Camping World Holdings (NYSE:CWH) reported second-quarter earnings that handily beat the market's expectations on the top and bottom lines. Revenue came in at $1.3 billion for the quarter, which generated adjusted diluted earnings per share of $0.91, far exceeding analysts' expectations of $1.17 billion in revenue and earnings of $0.68.
As of 3 p.m. EDT on the day after the earnings announcement, the stock had risen by more than 11%, indicating that investors were very happy with the company's results.
It's difficult to find anything negative in Camping World's earnings release. Sales grew 20% year over year, and net income rose by 40%. Same-store sales were up by double digits at 10.6%, and operating margins widened by 98 basis points.
Although the average new-vehicle sales price dropped by 4.5%, new-vehicle sales rose by a staggering 38.2%, fueled by high demand and a shortage of used vehicles. Although the price drop may look like a negative data point at first glance, the drop was a healthy one, caused by increased sales of non-motorized towable units, potentially a reflection of an influx of younger customers.
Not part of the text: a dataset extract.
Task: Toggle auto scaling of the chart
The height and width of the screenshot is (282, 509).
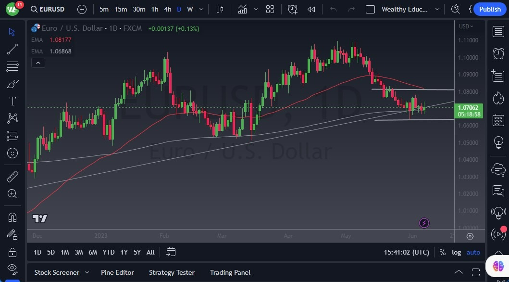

The millennial generation has embraced the RV culture, seeing the value in a living space that can be moved about the country. That's not surprising given the experience-oriented nature of the younger generation.
Camping world is up by 60% since going public less than a year ago, but there could be more room to grow. After all, Millennials are just now getting into their prime earning years, and it has been estimated that the generation will be worth $24 trillion by 2020. That's a lot of spending power, and we may see more and more RVs on the road over the next few years.